Quoted text:
* start *
Yeah mercman this is what the ESB advised us to do with the meter. I am just gonna have the landlord check it as I understand that the meters for the entire apt block are held in one room and I don't have access to it and i wouldn't have the first clue about finding our one out of them all. We are renting the apartment and its about 5 years old I think.


----------



## mercman (24 Mar 2008)

*Re: Another ESB Complaint!!*

dee. Did you ever think that if you didn't check the meter reading on moving in, it might have been wrong. When you go to see the meter check the readings from the date of the Bill to when you read it. Multiply out the cost from the units and then you will know if there is anything wrong. I have this feeling that the opening reading on the bill may have been incorrect. Let me know howq you get on.


----------



## Dee101 (25 Mar 2008)

*Re: ESB    €72 in 2.5 wks: excessive? and how to manage/reduce electricity bills*

Thanks Marianne S your post re the nightsaver etc is very helpful - I understand it better now and have changed my timer on the water heater so its heating water at the cheaper rate.

Thanks to you too Mercman your very helpful. Will let you know how I get on with the meter!


----------



## foxylady (26 Mar 2008)

*Re: Another ESB Complaint!!*



sandrat said:


> our last esb bill was 84 euro for 2 months and we live in a 3 bedroom house. Granted our heating is gas but last gas bill was also around 80 euro. We have energy saving lightbulbs in every room and A applicances all over the house. Maybe there is an immersion in the hotpress that has been left on to heat the water aswell as the storage heater heating the water?
* end *
Target-pointing data:
* start *
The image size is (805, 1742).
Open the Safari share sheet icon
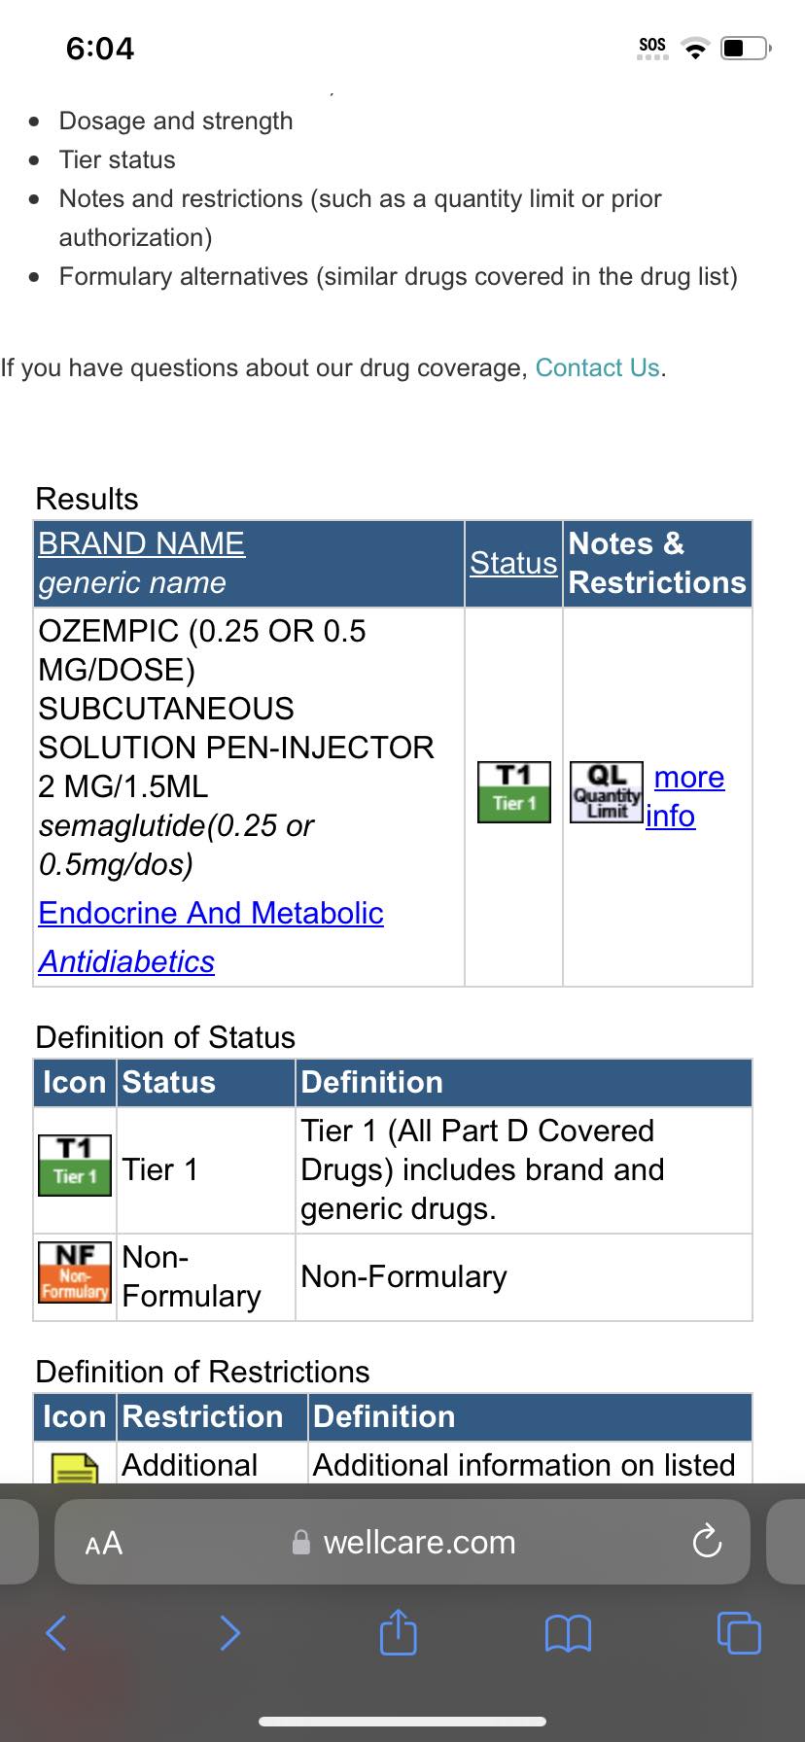[x=398, y=1630]
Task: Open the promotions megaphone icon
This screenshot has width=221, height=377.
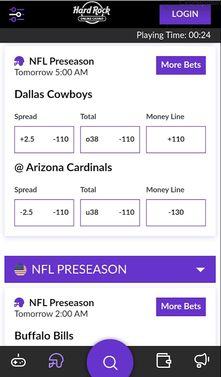Action: pyautogui.click(x=202, y=360)
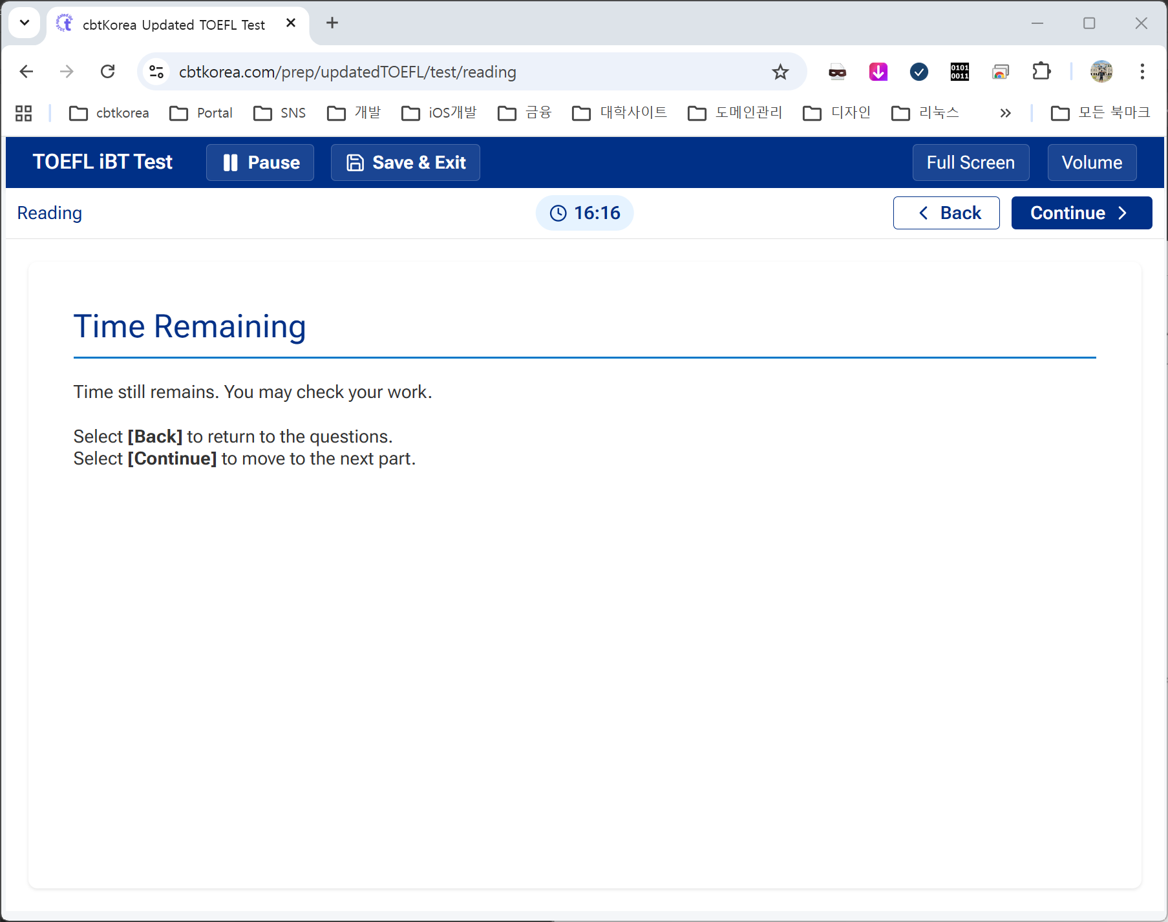This screenshot has height=922, width=1168.
Task: Bookmark this page with star icon
Action: click(x=780, y=72)
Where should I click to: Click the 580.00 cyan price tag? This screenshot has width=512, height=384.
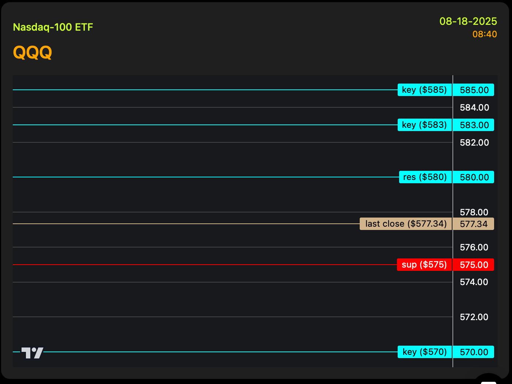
* end *
Tasks and exercises:
1 – In the electricity bill thread, how much was sandrat's last ESB bill, and for how long a period?
2 – In the electricity bill thread, rewrite the passage from "dee. Did you" to "with the meter!", changing "water heater" to "immersion".
3 – Continue the electricity bill thread from its final sentence.

Outputs:
1 – 84 euro for 2 months.

2 –
dee. Did you ever think that if you didn't check the meter reading on moving in, it might have been wrong. When you go to see the meter check the readings from the date of the Bill to when you read it. Multiply out the cost from the units and then you will know if there is anything wrong. I have this feeling that the opening reading on the bill may have been incorrect. Let me know howq you get on.


----------



## Dee101 (25 Mar 2008)

*Re: ESB    €72 in 2.5 wks: excessive? and how to manage/reduce electricity bills*

Thanks Marianne S your post re the nightsaver etc is very helpful - I understand it better now and have changed my timer on the immersion so its heating water at the cheaper rate.

Thanks to you too Mercman your very helpful. Will let you know how I get on with the meter!

3 –
 

80 for gas seems very cheap. we just moved into 3 bed house and got bill for 3wks and it was 56


----------



## becky (27 Mar 2008)

I agree €80 for gas is cheap - ours is always €110 and its not used much.  

€72 for 2 and half weeks in an awful lot - our bill is nromally €105 for the 2 months.


----------



## sandrat (28 Mar 2008)

*Re: ESB    €72 in 2.5 wks: excessive? and how to manage/reduce electricity bills*

we wear jumpers instead of turning on the heat!


----------



## mik_da_man (28 Mar 2008)

*Re: ESB    €72 in 2.5 wks: excessive? and how to manage/reduce electricity bills*

I live in a 2 bed Apt and i think €80 is not cheap @ all 
My bills were around €70 for two bills in a row that were estimated.
We got a reading for the most recent one and Bord Gais owe me €19 

They didn't stick it back in my account though 

As for the charge did you not get a record of the Meter reading when you moved in?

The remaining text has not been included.